» **Given task**:
Retype the records from the line containing "Open the comment box profile avatar switcher" through the line containing "[2313, 236]", character for character, both of those lines included.

──────────────────────────────

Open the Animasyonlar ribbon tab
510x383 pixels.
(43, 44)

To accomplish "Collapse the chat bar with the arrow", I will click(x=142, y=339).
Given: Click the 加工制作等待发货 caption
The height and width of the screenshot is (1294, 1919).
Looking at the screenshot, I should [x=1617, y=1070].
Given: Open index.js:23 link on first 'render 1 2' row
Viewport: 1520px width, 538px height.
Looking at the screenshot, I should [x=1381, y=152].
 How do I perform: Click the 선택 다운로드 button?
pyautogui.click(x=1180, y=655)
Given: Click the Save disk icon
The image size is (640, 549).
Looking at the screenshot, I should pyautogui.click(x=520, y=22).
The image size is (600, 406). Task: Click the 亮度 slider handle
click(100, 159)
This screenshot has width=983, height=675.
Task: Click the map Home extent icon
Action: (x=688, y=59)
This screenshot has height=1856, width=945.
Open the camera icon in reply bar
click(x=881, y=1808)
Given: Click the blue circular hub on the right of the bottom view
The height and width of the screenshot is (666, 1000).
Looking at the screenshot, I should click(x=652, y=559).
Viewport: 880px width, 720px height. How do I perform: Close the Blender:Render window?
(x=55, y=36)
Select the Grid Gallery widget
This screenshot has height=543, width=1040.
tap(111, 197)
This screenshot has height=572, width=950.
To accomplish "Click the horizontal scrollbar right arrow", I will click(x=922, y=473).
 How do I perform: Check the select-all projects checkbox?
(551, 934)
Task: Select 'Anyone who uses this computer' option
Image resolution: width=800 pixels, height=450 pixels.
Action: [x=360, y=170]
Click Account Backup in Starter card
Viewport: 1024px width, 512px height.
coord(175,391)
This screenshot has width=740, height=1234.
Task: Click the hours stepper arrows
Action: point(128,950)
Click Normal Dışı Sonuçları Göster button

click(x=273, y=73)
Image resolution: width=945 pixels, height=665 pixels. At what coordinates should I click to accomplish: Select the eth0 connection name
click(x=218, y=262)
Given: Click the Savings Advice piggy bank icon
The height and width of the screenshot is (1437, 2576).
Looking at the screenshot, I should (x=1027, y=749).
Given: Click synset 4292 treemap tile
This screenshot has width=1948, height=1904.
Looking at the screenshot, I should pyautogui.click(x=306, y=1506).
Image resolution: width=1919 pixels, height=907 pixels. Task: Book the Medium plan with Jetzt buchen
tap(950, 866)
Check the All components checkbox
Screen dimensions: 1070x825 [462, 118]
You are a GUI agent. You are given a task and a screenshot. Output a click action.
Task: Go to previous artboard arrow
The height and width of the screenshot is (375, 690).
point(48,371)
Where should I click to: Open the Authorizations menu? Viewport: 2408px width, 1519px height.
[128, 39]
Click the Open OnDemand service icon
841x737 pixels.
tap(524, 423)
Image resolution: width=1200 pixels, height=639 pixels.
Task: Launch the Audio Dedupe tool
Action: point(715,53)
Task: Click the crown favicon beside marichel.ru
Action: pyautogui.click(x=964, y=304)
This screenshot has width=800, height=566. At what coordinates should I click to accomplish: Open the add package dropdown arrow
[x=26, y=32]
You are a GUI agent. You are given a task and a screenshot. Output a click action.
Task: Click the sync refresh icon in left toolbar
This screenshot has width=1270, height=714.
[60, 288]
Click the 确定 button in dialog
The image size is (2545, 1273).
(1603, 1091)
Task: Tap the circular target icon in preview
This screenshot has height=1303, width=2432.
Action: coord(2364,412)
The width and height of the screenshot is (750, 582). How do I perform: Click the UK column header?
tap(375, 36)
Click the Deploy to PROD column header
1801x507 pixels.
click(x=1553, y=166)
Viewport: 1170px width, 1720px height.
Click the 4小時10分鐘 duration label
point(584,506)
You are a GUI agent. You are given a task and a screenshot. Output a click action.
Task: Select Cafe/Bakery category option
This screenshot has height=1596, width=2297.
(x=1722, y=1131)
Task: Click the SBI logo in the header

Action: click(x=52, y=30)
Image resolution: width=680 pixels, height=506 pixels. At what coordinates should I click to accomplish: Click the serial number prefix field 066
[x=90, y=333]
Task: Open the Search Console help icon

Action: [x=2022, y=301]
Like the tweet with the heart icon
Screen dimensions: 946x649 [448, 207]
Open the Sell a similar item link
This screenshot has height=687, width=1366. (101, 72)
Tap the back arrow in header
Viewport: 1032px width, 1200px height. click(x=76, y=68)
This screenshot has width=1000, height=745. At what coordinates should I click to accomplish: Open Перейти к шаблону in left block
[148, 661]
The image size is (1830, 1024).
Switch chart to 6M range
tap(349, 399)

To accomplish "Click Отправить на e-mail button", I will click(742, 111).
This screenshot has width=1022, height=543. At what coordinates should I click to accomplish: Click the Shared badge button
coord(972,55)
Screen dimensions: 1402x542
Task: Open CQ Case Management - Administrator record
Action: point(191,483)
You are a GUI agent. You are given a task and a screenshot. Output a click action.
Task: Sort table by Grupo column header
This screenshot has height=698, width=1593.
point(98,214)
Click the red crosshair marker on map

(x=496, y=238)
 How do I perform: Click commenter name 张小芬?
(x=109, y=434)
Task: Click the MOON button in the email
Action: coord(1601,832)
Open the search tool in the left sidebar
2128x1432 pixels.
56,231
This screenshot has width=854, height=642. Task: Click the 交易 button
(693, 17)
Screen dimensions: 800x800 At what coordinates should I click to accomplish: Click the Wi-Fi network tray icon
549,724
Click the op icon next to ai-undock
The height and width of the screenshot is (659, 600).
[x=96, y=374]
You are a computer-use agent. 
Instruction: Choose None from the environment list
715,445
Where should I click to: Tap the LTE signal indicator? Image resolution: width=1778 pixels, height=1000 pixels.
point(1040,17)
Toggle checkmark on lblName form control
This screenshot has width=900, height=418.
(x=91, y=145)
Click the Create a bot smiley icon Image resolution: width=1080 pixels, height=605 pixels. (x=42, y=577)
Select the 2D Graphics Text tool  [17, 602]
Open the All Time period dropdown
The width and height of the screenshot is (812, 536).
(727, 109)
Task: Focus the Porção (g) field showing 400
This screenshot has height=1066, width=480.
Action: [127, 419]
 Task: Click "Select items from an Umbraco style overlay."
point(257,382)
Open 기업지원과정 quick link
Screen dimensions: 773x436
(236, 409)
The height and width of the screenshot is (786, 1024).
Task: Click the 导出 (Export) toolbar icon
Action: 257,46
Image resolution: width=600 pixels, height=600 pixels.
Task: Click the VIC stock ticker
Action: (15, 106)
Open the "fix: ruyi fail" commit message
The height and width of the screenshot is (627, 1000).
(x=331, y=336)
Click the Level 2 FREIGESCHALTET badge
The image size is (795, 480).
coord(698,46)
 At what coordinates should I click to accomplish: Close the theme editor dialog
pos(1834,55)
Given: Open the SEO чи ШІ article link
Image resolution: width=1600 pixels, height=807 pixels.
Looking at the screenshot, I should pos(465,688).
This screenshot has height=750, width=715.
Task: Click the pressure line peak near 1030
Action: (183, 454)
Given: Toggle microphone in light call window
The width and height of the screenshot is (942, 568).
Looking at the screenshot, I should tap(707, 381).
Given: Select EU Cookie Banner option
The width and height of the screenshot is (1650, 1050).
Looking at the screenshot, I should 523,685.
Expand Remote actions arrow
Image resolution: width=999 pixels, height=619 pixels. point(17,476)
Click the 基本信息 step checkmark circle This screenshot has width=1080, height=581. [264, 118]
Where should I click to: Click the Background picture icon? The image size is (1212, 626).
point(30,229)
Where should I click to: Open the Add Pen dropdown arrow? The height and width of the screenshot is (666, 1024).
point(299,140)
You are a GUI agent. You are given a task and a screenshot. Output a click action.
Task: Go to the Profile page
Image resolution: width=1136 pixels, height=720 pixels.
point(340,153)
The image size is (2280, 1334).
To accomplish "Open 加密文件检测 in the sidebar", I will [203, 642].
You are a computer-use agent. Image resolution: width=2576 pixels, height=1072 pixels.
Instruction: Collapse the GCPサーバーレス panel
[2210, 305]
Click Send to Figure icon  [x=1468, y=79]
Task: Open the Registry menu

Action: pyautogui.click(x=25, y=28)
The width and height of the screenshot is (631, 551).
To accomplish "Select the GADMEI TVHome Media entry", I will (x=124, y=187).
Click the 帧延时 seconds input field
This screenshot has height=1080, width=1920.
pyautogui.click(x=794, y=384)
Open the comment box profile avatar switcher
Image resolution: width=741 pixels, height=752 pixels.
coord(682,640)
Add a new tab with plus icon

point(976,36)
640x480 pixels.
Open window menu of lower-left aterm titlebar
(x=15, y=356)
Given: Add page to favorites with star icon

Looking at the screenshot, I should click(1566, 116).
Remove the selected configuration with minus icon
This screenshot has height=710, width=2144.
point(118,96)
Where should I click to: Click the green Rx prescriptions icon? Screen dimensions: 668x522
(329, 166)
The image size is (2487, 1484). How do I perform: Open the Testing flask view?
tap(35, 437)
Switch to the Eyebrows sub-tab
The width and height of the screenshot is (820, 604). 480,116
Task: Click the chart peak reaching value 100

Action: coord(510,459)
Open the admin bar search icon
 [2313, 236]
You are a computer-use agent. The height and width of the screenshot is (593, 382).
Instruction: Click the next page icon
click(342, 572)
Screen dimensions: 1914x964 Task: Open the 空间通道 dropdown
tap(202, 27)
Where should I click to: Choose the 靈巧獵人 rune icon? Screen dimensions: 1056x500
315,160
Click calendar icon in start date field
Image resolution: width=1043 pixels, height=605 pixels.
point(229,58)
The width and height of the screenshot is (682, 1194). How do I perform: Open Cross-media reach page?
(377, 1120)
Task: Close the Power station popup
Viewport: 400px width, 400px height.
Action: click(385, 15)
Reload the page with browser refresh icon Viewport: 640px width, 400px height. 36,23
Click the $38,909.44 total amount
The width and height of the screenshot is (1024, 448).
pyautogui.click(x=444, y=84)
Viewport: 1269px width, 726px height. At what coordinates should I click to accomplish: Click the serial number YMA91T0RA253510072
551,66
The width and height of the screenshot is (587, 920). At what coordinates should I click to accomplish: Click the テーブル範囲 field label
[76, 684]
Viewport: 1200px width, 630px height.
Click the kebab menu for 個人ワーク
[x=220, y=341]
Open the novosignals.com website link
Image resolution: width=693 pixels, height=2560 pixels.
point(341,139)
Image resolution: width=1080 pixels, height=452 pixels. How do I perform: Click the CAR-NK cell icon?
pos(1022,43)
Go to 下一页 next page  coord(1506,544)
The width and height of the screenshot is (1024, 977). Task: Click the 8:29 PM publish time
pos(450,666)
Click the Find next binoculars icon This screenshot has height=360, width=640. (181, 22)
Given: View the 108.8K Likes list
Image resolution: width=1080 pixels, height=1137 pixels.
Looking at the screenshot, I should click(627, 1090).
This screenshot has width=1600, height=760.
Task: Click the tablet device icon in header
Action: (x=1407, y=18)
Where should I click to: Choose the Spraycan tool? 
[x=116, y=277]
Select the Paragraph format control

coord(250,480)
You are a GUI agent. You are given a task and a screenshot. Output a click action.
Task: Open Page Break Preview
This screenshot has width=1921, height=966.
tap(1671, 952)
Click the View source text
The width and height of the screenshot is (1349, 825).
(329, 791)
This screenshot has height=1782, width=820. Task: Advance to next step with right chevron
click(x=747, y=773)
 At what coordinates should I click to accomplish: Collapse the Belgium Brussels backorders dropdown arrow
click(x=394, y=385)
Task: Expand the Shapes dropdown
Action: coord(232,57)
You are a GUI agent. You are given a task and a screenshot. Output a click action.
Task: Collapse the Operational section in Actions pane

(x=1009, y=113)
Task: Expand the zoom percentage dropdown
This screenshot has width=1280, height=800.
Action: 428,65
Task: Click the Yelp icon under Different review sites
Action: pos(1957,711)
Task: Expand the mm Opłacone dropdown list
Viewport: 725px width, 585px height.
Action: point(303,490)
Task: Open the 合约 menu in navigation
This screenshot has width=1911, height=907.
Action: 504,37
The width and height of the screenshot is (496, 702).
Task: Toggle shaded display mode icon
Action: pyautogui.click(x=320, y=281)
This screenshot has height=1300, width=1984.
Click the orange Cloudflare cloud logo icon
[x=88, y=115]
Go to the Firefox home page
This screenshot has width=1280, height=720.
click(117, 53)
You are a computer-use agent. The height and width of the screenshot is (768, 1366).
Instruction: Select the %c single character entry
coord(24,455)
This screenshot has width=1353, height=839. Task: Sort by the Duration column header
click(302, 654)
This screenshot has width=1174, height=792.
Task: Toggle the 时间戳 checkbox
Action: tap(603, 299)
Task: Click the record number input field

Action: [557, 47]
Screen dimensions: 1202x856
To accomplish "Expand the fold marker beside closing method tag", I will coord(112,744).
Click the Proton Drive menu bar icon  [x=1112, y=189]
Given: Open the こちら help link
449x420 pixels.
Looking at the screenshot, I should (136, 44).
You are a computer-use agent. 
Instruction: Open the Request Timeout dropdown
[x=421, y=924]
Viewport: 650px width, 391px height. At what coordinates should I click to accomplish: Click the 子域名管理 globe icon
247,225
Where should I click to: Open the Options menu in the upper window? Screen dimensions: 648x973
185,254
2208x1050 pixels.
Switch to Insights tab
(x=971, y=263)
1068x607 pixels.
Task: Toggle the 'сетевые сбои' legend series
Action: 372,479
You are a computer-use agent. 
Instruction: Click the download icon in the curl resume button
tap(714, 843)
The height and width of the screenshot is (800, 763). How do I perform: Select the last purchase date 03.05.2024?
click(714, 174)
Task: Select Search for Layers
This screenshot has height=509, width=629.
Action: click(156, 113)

──────────────────────────────

» **Response below**:
Open the comment box profile avatar switcher
Image resolution: width=741 pixels, height=752 pixels.
coord(682,640)
Add a new tab with plus icon

point(976,36)
640x480 pixels.
Open window menu of lower-left aterm titlebar
(x=15, y=356)
Given: Add page to favorites with star icon

Looking at the screenshot, I should click(1566, 116).
Remove the selected configuration with minus icon
This screenshot has height=710, width=2144.
point(118,96)
Where should I click to: Click the green Rx prescriptions icon? Screen dimensions: 668x522
(329, 166)
The image size is (2487, 1484). How do I perform: Open the Testing flask view?
tap(35, 437)
Switch to the Eyebrows sub-tab
The width and height of the screenshot is (820, 604). 480,116
Task: Click the chart peak reaching value 100

Action: coord(510,459)
Open the admin bar search icon
 [2313, 236]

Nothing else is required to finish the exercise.